Friday, February 11, 2011

One Year Later.......

A year ago this week, Friday Blues Fix, the blog, was launched.  It's hard to believe, but sure enough, this is our 53rd post.  Thanks to everyone who's been with us from the beginning for their support, as well as those who stopped by and stuck around since we got started.  I've been amazed at the response the blog has gotten....not just locally, but from all over the world.  I've made some interesting new friends from all over the globe who love the blues just as much as I do.

There's so much more that I would like to do, such as check out some live music, go to a few festivals, visit some historical sites, etc.......  Unfortunately, it's hard to get away to do that like I used to.  Most of the places and events are several hours away and when they are close by, it seems like other things come up that make it hard to do.  Maybe some day.....  In the meantime, I will continue to look at some great recordings from the past and present, treat you to some nice audio and video clips, look at legendary artists and blues record labels of the past, and anything else related to the blues that catches my eye that particular week.  I hope you will continue to stop by and see what's going on every Friday.

Coming attractions include a few tributes to legendary blues artists (some you know, some you might not know), more albums that you might have missed first time around, some cool Ten Questions With.....subjects, a look at blues labels past and present, new releases, and anything else I can think of in between.  If there's anything blues-related you'd like to see or hear, drop me a line and I'll do my best to get it done.

> GIVEN DATA:
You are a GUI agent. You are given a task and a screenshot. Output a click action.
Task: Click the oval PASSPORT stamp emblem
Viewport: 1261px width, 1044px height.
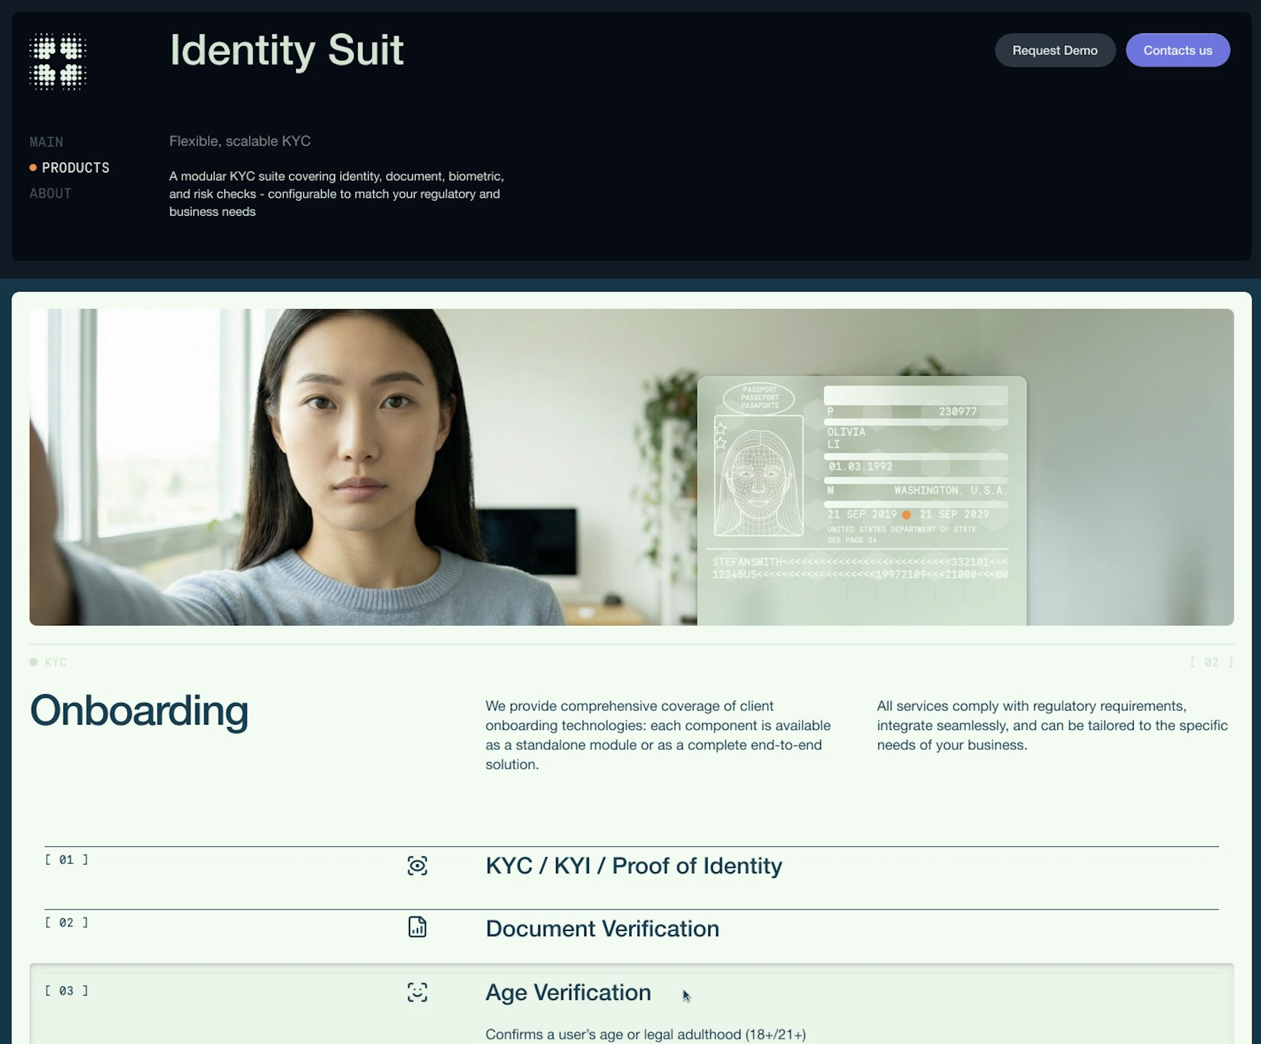point(759,397)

> TASK OBJECTIVE:
Copy out the part of the blog anniversary post between "There's so much" and "on every Friday.", inclusive.

> RESPONSE TO THE EXERCISE:
There's so much more that I would like to do, such as check out some live music, go to a few festivals, visit some historical sites, etc.......  Unfortunately, it's hard to get away to do that like I used to.  Most of the places and events are several hours away and when they are close by, it seems like other things come up that make it hard to do.  Maybe some day.....  In the meantime, I will continue to look at some great recordings from the past and present, treat you to some nice audio and video clips, look at legendary artists and blues record labels of the past, and anything else related to the blues that catches my eye that particular week.  I hope you will continue to stop by and see what's going on every Friday.